The next total solar eclipse—when the Moon completely covers the Sun’s face—may be your last chance to see it happen for decades to come.
Such an event is expected to cross Mexico, the United States, and Canada on April 8, 2024. And according to NASA, this will be the last total solar eclipse visible from the contiguous United States until August 2044.
During a total solar eclipse, the moon passes between the sun and the Earth, blocking the sun’s light and darkening the sky as if it were early in the morning or late in the evening. This type of eclipse was last seen over the USA. August 2017when people could see the event for the first time across the entire continent about 100 years.
Total solar eclipses occur every one to three years, but events are usually only visible from Earth’s poles or mid-ocean.
While next year’s eclipse won’t be seen from coast to coast, the path to totality runs through a dozen states, including Texas, Arkansas, New York, and Pennsylvania. Totality will begin over the South Pacific Ocean before crossing over Mexico to the United States and will end after crossing Canada’s Newfoundland and Labrador. States not on the path to totality will still be able to see a partial solar eclipse.
According to NASA, the first point in North America that is expected to witness integrity is the Pacific coast of Mexico, around 11:07 a.m. PDT. While the eclipse lasts for several hours, totality will only last about four minutes. It’s only safe for people to remove their special eclipse glasses within a few minutes.
what you can expect
The long-awaited moment of total solar eclipse – totality – is only minutes of a process that takes hours, and apart from this moment, it is very important that people wear special eclipse glasses to avoid hurting their eyes.
The event, called the partial phase, will begin when the moon has not yet completely covered the sun, giving the giant star a crescent shape. This can take between 70 and 80 minutes in most places. As the moon approaches the whole, “Baily’s Beads” will appear – tiny rays of light from the sun that quickly form paper along the moon’s horizon. Then, just before totality, the beads will disappear, leaving a single bright spot called the “diamond ring”.
That’s when the moment finally comes – the sky is dark and the sun looks like a glowing black orb.

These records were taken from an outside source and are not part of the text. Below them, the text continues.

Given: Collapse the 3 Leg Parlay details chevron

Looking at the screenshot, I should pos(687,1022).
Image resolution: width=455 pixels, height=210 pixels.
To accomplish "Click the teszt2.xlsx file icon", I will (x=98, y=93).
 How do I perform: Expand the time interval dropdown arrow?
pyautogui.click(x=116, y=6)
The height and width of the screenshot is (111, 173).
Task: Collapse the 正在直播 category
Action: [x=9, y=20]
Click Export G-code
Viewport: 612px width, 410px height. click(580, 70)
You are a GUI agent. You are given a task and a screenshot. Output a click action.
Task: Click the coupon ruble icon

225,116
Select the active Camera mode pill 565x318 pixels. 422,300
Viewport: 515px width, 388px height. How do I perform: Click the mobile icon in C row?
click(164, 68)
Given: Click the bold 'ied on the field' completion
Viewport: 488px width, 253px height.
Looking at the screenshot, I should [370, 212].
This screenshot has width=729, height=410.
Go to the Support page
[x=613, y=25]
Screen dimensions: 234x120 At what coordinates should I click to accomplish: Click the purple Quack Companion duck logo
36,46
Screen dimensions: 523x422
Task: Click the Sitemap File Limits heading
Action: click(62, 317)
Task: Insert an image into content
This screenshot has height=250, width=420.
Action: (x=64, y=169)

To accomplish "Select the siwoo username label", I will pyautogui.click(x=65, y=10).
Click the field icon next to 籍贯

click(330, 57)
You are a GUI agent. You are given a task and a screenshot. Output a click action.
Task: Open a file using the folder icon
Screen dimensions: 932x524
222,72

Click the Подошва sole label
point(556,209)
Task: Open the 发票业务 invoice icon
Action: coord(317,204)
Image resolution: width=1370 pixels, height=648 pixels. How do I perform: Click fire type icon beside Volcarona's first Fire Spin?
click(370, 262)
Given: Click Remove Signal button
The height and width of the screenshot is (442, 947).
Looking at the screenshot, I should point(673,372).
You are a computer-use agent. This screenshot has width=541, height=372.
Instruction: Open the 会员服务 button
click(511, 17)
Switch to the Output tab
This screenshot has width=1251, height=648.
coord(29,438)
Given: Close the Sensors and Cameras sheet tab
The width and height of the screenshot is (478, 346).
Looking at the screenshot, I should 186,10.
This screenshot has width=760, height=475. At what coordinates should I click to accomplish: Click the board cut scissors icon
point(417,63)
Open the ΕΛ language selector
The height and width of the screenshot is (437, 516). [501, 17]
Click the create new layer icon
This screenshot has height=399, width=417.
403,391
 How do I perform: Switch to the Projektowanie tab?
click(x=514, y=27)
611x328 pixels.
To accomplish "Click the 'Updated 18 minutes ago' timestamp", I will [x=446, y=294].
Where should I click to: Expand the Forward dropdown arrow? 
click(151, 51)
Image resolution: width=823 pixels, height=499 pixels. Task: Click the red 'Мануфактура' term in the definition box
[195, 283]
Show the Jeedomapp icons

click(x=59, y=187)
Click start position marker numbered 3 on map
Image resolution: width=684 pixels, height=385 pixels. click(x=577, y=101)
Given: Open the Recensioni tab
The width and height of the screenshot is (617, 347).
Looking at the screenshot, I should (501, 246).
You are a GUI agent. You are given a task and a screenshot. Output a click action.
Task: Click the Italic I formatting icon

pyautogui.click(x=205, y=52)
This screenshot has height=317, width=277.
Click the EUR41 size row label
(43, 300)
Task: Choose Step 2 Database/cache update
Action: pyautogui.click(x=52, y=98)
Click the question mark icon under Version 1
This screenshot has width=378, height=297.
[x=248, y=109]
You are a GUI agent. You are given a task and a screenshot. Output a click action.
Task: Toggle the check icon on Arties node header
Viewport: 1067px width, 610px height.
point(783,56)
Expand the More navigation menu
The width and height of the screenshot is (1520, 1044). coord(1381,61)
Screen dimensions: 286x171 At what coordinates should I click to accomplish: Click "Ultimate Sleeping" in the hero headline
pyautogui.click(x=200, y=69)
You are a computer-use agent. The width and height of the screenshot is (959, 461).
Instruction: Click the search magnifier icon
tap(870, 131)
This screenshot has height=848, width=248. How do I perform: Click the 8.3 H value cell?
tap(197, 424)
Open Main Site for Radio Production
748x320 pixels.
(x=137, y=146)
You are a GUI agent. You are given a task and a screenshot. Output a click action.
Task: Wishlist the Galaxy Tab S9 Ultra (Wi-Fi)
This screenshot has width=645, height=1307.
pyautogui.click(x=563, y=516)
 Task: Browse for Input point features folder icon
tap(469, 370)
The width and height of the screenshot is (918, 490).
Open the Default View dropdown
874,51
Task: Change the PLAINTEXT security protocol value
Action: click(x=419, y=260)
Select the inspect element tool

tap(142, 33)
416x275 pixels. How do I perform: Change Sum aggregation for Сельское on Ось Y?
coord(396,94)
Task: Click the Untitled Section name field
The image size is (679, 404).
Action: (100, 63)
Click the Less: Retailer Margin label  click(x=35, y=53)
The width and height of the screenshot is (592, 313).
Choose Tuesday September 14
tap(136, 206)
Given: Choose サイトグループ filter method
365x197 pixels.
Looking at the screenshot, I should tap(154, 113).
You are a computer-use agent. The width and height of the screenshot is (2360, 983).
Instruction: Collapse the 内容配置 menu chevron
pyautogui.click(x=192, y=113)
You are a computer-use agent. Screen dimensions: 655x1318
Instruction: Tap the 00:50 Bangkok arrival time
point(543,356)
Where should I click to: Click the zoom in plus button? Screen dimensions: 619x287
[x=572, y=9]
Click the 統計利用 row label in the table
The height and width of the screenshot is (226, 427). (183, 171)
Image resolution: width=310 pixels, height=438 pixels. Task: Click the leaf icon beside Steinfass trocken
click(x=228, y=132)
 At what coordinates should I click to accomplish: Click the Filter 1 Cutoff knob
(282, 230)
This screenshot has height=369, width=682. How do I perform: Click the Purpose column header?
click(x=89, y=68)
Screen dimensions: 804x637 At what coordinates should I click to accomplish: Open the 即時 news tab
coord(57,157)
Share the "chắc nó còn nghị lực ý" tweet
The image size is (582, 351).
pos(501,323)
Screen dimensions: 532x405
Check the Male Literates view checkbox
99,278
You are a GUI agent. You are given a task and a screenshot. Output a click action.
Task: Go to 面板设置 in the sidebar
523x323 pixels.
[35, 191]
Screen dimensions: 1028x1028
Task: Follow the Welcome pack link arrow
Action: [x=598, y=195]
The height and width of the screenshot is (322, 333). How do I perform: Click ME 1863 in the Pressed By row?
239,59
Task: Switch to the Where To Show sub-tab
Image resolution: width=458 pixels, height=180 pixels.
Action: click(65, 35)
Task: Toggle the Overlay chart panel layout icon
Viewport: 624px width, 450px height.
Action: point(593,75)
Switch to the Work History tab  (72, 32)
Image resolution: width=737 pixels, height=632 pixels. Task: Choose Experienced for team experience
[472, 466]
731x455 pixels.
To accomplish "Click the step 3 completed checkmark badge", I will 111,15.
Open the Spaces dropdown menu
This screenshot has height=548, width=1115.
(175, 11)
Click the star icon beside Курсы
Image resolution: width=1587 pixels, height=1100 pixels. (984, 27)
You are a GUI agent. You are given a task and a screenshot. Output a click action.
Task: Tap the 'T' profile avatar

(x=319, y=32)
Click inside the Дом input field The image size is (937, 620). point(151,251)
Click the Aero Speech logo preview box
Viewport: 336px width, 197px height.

“During totality, take a few seconds to observe the world around you. You can see a 360-degree sunset. You can also see some particularly bright stars or planets in the dark sky,” says NASA. “The temperature will drop and there will be an eerie silence around you most of the time. It’s also worth a look at the people around you – many people have a deep emotional response when the Sun is integrated.”
After a few minutes, the process to wholeness will be reversed and the eclipse will end.
upcoming celestial events
While the total solar eclipse is still over a year away, this isn’t the only way to view a celestial event from just outside your home. NASA said the annular solar eclipse will cross North, Central, and South America on October 14 this year, and the last such eclipse will be visible from the continental United States until 2039.
And if you’re craving some free space before fall, you just have to wait a few weeks.